A l’entrée d’un immeuble situé rue du Faubourg Saint-Denis était installée une poissonnerie tenue par un séduisant poissonnier, toutes les clientes s’accordaient à le dire et la rumeur courut que certaines étaient allées plus loin que les paroles, peut-être est-ce pour cette raison que le séduisant botté dut regagner la poissonnerie du bas du Faubourg que tenait son épouse, femme charmante au demeurant. Las, il laissa à sa place son vendeur, aussi petit qu’il était grand, aussi rougeaud qu’il était hâlé, aussi maigre qu’il était fort, leur point commun était la blouse bleue, le tablier ciré et de belles bottes de mariniers. Jacques était serviable selon l’heure à laquelle on arrivait. Avec le temps il fallut venir de plus en plus tôt car Jean écumait de plus en plus tôt les cafés alentour- à moins que l’âge venant il n’ait plus eu l’endurance de ses jeunes années.

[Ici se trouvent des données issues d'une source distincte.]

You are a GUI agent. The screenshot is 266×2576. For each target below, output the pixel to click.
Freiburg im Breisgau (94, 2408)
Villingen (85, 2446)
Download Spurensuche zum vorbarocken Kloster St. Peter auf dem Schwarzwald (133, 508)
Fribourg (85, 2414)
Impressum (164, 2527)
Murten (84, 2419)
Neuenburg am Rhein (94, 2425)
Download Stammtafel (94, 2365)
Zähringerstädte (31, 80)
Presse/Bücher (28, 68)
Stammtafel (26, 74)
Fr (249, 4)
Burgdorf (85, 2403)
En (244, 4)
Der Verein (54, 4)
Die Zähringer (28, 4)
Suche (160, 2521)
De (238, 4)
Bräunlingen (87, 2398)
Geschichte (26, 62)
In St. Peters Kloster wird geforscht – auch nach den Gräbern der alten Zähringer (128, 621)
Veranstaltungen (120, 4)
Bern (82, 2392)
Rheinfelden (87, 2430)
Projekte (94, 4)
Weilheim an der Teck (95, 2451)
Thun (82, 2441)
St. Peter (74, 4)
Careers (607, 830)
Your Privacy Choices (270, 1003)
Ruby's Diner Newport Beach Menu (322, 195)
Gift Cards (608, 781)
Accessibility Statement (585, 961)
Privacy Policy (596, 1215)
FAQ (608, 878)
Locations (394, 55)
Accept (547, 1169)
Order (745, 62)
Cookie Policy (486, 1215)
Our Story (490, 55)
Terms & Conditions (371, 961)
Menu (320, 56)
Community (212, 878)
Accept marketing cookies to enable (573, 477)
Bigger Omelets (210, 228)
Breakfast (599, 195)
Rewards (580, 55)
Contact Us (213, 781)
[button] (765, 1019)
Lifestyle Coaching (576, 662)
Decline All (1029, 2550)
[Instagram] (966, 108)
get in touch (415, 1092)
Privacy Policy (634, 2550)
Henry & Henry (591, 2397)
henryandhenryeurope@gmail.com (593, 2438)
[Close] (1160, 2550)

Cette poissonnerie était un des lieux de rencontre des habitants du quartier et tout le monde avait toujours le temps, ce qui me permettait de rêver en regardant tournoyer les carpes dans leur aquarium géant ou d’approfondir mes cours de leçon de choses en observant les poissons morts sur leur lit de glace. Parfois la grosse machine noire au bruit assourdissant, tant appréciée des ménagères, nettoyait les moules qu’avait achetées une des clientes qui ne manquait jamais de demander des nouvelles de Monsieur Marcillac, le patron.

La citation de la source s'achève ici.